MÉTHODE D’ENSEIGNEMENT

CONSIDÉRATIONS GÉNÉRALES

Table des matières

Un ensemble de principes et de procédés formulés en corps de doctrine constitue ce qu’on appelle une méthode.

Pour juger une méthode, il faut examiner la nature du but qu’elle se propose et l’efficacité des moyens qu’elle emploie pour y parvenir.

Pour appliquer ensuite cette méthode avec intelligence et sûreté, pour se pénétrer de son véritable esprit, il faut l’avoir pratiquée soi-même avec conviction et l’avoir choisie en connaissance de cause.

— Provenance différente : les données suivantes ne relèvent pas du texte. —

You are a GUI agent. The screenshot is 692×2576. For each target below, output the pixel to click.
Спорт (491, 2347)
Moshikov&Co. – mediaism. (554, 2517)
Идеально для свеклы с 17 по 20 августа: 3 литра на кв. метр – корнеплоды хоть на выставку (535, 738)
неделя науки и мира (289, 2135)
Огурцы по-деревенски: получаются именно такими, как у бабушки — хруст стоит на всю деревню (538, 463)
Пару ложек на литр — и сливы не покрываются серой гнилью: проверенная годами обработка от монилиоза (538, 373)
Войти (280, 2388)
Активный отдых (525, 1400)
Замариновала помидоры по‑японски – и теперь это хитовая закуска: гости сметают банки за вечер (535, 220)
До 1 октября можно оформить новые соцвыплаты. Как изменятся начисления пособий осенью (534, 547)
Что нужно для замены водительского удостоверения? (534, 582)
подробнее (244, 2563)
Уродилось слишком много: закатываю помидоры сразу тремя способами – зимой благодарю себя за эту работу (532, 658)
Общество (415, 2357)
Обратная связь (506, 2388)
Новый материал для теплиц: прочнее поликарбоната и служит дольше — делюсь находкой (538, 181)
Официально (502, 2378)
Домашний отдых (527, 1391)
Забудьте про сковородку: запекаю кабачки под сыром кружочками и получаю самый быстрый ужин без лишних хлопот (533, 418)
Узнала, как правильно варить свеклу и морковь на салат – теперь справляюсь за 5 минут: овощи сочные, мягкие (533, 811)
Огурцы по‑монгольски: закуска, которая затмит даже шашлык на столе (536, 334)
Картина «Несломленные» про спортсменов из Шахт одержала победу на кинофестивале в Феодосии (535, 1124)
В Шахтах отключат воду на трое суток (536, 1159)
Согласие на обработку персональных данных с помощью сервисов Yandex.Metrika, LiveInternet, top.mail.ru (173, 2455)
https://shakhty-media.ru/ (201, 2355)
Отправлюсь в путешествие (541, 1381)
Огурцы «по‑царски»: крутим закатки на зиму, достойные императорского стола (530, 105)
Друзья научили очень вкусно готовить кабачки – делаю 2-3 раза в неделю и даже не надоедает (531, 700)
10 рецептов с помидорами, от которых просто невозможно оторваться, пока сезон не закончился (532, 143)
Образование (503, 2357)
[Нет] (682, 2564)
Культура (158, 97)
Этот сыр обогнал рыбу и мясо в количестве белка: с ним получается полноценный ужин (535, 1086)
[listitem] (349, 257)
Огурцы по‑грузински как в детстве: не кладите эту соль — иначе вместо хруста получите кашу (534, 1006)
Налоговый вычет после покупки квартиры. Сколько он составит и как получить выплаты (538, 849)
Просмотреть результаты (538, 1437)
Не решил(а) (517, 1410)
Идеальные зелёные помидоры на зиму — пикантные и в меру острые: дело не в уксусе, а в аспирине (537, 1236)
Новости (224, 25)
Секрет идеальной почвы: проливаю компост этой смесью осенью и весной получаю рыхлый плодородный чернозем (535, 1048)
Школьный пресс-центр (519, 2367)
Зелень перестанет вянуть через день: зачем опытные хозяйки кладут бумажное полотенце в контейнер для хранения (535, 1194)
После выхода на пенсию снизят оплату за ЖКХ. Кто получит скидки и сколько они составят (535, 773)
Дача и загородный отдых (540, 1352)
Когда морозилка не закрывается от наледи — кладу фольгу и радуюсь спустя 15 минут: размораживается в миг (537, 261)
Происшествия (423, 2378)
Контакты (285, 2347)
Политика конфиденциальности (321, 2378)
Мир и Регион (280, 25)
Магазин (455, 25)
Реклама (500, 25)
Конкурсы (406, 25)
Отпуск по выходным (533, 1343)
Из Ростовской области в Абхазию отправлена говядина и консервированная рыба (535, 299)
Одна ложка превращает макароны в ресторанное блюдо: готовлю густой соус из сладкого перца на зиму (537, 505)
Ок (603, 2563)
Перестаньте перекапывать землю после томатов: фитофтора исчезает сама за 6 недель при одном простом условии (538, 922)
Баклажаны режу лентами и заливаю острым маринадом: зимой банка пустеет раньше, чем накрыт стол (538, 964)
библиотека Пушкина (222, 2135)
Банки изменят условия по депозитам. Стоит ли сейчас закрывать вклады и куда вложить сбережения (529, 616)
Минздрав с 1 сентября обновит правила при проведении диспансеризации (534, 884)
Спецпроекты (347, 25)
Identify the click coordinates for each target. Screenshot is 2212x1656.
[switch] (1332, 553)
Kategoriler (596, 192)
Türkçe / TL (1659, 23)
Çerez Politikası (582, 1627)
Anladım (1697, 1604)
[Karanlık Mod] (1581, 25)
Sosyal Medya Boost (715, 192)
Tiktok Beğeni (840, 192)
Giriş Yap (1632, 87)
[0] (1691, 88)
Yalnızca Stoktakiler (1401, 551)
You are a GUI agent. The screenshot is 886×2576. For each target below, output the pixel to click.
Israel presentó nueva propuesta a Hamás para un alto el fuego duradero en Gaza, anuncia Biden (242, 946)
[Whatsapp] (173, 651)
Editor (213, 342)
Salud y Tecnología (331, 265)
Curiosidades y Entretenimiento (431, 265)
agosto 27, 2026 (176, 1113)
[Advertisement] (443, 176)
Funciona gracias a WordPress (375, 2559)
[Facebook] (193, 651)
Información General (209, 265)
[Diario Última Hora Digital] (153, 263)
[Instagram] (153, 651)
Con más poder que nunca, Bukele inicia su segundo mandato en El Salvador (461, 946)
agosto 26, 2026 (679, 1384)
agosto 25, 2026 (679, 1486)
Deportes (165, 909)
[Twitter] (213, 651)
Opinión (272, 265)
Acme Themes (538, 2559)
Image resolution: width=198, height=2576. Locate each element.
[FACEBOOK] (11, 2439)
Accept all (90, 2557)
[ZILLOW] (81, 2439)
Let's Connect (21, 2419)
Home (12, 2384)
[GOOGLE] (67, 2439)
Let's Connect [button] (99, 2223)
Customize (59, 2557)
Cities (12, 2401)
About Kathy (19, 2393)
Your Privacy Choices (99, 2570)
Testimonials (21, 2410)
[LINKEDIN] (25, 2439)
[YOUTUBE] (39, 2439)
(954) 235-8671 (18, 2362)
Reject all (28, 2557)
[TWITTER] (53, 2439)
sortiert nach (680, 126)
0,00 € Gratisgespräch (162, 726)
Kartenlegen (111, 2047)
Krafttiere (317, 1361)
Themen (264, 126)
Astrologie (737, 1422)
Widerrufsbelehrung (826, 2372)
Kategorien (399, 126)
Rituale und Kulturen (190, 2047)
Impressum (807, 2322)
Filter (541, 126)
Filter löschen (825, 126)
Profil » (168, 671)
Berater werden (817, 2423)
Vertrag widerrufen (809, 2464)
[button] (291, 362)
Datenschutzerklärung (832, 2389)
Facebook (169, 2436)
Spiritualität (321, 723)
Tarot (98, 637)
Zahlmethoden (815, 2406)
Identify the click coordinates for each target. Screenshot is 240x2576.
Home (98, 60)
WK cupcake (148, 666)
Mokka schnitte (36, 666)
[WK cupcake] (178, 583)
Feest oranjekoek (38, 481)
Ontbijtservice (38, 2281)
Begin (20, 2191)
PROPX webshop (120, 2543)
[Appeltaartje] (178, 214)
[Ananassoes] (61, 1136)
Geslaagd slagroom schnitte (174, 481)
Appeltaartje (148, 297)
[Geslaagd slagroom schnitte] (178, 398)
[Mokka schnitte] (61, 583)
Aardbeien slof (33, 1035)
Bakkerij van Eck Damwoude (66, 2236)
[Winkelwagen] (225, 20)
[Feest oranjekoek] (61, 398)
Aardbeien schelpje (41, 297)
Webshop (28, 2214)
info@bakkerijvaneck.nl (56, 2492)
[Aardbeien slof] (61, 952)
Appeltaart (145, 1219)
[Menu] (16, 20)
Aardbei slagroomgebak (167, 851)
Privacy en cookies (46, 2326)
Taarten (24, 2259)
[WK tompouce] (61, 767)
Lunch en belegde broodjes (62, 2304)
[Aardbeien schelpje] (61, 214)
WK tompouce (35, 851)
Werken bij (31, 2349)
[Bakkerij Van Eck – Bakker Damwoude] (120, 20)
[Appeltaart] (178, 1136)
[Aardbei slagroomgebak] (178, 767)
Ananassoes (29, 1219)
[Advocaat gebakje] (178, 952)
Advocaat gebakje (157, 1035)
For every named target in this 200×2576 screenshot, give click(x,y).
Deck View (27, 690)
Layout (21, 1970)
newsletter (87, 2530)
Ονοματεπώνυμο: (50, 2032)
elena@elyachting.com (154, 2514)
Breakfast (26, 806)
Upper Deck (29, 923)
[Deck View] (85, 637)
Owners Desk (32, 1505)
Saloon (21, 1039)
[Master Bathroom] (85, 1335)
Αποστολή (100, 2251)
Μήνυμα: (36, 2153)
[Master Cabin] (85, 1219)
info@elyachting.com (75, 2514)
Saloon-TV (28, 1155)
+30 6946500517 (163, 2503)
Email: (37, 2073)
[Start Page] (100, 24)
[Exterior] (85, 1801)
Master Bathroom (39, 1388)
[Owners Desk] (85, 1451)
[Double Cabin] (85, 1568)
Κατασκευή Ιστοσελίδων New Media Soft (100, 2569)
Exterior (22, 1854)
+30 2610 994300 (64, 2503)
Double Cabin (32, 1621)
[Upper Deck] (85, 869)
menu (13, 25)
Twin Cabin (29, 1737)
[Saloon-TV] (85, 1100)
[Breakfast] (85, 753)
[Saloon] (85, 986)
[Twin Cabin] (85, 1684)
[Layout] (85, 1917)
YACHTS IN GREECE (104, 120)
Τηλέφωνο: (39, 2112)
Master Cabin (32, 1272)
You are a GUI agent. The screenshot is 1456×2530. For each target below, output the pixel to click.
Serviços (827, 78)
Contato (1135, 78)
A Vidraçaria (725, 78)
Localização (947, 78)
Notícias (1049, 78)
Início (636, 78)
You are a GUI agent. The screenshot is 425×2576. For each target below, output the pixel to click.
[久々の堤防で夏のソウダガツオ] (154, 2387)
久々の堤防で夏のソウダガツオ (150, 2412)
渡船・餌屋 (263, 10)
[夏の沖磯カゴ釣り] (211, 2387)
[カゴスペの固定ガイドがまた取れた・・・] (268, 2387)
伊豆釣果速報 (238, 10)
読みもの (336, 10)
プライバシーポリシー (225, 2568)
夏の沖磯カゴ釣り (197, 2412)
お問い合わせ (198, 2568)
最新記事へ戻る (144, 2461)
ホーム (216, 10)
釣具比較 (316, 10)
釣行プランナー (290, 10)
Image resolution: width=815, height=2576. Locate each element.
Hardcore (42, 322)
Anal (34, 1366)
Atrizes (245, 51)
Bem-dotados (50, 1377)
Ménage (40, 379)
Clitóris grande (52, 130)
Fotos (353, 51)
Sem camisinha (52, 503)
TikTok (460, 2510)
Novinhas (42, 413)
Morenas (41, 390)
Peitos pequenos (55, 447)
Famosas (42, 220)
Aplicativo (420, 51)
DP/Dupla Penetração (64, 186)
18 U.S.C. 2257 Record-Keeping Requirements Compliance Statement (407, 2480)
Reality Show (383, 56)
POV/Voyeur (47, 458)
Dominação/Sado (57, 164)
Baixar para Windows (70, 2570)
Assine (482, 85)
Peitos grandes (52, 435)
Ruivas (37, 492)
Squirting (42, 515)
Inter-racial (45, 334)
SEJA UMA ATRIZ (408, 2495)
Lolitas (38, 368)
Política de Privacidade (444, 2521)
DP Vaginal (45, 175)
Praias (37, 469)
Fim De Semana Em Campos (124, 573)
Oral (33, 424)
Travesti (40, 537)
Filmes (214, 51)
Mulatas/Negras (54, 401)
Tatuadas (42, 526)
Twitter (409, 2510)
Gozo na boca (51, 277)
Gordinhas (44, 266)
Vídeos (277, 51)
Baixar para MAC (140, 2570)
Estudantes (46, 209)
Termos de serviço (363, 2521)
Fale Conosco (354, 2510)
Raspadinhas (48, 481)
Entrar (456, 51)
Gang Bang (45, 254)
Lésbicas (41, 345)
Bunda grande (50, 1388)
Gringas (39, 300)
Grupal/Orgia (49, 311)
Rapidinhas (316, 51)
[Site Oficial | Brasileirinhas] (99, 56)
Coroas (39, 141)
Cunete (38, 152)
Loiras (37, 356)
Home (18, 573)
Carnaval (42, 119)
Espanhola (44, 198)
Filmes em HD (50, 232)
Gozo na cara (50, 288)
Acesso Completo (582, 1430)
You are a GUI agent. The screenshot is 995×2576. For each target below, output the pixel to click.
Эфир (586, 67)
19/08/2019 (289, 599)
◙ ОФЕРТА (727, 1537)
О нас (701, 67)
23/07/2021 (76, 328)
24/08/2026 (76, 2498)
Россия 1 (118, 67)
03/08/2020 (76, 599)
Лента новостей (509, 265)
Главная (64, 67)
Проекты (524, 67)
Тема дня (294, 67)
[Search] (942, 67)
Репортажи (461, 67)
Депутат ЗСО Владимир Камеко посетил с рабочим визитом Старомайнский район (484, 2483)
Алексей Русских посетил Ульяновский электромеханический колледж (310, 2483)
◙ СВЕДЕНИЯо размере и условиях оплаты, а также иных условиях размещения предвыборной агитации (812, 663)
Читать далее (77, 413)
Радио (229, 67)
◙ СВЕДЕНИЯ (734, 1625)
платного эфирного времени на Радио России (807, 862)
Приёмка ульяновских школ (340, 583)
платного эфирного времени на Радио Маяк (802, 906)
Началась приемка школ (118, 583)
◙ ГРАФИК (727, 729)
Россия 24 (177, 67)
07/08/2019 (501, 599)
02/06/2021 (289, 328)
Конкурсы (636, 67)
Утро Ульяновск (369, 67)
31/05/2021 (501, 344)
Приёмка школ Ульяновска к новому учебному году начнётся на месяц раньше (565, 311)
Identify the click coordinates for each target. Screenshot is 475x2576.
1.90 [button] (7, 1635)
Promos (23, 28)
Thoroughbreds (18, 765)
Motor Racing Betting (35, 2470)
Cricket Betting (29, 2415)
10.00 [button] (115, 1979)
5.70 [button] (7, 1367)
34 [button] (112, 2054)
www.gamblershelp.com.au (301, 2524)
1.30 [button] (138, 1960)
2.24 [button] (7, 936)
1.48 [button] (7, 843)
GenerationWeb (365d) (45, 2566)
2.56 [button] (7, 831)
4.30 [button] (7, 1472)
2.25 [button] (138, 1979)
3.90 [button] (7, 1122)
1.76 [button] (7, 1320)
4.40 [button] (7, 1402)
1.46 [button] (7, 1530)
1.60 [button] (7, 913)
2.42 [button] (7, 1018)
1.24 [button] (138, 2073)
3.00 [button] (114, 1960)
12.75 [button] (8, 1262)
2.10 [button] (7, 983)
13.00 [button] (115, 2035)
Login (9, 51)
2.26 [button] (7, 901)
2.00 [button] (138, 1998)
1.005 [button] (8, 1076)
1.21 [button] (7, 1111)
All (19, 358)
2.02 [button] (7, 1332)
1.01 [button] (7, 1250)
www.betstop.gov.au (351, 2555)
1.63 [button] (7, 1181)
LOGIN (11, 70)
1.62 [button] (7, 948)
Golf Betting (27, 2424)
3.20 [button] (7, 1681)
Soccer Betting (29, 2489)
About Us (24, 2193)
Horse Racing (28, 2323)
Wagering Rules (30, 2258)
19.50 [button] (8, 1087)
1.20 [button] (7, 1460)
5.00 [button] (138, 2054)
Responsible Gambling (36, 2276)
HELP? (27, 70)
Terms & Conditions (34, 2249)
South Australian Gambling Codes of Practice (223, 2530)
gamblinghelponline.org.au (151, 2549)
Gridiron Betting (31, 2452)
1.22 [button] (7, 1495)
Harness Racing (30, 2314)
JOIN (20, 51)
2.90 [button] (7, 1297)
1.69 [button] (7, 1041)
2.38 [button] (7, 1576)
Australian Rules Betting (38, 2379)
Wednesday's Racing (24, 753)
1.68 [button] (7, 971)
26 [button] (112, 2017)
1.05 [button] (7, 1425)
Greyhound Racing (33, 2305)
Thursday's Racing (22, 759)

Or, pour que les jeunes aspirantes-maîtresses puissent, en toute liberté de conscience musicale, adopter ou rejeter la méthode d’enseignement qui est suivie à mon école, il est nécessaire que je leur dise préalablement en quoi elle consiste, quels en sont les traits caractéristiques et sur quels principes elle repose.

Avant de formuler cet exposé de principes, je crois devoir retracer, en quelques mots, les diverses phases par lesquelles a passé mon esprit au cours de ma carrière professorale.

Pendant les premières années qui ont suivi ma sortie du Conservatoire, exclusivement vouée à l’enseignement, j’ai vu passer entre mes mains une grande quantité d’élèves dont la diversité, pour l’âge et la nature, m’a fourni de nombreux sujets d’observations.

A cette époque, parcourant les routes tracées, je faisais faire à mes élèves ce que j’avais fait moi-même.

A mesure que l’expérience m’apportait ses clartés, des idées nouvelles surgissaient en moi, mes horizons s’élargissaient, des questions qui ne m’avaient jamais préoccupée jusque-là s’imposaient à mon examen.

Je me demandais si les résultats obtenus dans la plupart des éducations musicales d’amateurs étaient en rapport avec le temps que l’on passe au piano et la peine que l’on y prend; et, non esprit subissant inconsciemment sans doute, le contre-coup du mouvement pédagogique du siècle, je m’étonnais que l’on n’eûtpas encore appliqué à renseignement de la musique les procédés qui, par leur caractère général, sont de nature à être employés avec succès dans tous les ordres de connaissances.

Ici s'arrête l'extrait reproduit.